** Opening Material for this task block **
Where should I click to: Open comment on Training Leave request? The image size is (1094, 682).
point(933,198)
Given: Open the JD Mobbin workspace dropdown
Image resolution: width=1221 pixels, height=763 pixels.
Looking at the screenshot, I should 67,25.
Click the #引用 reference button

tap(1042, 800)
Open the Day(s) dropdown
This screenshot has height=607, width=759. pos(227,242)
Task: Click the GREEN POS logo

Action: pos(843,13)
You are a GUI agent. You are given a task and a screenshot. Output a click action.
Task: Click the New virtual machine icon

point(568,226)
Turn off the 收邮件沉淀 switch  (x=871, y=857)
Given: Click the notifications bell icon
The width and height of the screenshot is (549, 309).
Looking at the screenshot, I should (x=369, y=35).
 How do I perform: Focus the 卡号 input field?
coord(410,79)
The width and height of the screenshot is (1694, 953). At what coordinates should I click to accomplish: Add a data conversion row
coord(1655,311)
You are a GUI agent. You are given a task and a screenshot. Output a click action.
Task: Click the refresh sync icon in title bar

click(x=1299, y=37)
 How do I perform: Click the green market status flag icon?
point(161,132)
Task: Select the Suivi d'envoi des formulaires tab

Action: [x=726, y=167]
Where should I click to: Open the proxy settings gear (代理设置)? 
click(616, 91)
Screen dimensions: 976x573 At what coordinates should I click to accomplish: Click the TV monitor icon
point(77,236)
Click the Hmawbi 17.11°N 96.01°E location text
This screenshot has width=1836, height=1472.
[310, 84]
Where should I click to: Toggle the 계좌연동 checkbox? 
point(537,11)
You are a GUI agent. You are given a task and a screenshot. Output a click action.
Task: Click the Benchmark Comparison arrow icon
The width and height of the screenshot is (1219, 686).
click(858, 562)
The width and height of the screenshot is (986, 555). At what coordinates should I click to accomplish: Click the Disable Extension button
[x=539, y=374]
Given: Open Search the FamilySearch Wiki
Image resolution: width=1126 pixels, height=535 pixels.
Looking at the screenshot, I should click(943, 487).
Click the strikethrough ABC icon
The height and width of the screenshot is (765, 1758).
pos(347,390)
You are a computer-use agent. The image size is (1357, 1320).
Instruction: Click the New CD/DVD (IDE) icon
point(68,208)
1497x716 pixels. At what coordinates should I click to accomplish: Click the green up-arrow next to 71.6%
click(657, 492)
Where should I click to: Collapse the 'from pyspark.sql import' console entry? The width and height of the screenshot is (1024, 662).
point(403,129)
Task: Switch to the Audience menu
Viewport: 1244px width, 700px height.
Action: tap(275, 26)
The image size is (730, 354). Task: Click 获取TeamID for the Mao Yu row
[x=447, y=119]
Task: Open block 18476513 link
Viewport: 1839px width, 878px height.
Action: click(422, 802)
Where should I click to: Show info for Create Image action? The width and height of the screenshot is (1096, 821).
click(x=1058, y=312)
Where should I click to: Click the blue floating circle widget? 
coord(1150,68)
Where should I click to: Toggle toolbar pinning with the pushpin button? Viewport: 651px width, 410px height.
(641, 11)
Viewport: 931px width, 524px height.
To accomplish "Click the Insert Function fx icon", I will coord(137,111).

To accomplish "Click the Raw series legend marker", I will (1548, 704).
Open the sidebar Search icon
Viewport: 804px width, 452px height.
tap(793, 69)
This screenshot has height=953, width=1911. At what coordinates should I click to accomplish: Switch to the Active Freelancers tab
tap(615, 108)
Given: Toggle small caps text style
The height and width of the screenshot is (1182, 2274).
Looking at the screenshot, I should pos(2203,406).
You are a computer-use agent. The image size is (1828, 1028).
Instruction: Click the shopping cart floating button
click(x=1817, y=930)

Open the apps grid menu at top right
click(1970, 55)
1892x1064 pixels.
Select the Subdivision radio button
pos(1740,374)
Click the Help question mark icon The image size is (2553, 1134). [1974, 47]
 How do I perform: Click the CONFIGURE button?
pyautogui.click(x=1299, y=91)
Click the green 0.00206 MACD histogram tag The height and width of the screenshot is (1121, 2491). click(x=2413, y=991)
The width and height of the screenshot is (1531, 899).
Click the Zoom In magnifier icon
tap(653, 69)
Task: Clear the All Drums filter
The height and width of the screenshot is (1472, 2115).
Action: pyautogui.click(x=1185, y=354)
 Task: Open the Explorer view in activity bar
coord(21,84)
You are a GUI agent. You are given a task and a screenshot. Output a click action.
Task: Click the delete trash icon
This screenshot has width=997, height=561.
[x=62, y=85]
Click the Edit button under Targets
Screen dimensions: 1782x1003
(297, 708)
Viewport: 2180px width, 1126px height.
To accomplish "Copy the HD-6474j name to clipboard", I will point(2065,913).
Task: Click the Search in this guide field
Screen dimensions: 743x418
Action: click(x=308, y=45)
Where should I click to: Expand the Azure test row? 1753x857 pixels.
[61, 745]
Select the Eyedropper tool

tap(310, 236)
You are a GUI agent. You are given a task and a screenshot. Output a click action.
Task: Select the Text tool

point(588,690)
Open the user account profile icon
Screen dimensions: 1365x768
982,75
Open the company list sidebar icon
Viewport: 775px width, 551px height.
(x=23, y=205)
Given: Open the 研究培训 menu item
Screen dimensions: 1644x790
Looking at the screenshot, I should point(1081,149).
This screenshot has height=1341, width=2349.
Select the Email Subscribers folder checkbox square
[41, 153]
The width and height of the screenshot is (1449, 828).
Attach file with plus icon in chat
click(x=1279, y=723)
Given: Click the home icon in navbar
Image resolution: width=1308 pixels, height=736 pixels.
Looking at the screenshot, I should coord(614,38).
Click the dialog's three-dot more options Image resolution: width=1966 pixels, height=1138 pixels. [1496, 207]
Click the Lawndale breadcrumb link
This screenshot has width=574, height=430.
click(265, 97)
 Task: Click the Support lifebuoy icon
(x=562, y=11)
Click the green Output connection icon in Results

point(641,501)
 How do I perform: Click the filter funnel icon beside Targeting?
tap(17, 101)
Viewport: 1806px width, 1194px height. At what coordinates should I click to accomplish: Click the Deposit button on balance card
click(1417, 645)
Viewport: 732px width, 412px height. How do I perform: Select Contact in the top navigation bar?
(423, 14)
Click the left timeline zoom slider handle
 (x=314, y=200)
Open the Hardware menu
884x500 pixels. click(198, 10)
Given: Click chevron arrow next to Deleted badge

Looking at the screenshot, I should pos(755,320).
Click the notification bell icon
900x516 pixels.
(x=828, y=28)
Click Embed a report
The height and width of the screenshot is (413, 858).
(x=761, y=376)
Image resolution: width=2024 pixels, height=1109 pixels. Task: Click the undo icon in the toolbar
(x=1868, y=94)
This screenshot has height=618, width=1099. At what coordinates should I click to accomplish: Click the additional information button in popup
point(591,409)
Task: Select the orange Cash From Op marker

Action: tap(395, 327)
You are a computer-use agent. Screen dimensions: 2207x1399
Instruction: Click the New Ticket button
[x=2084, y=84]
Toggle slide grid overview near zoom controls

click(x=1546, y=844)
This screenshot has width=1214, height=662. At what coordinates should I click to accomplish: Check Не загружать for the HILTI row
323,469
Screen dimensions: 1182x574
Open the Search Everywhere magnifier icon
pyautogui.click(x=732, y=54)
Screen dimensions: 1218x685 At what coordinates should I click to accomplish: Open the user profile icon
** Closing Material for this task block **
* [Exercise details] Above are the entries. Quote exactly the lines from the one bearing "The height and width of the screenshot is (1182, 2274)." through the one bearing "1892x1064 pixels.".

* [Output for this exercise]
The height and width of the screenshot is (1182, 2274).
Looking at the screenshot, I should pos(2203,406).
You are a computer-use agent. The image size is (1828, 1028).
Instruction: Click the shopping cart floating button
click(x=1817, y=930)

Open the apps grid menu at top right
click(1970, 55)
1892x1064 pixels.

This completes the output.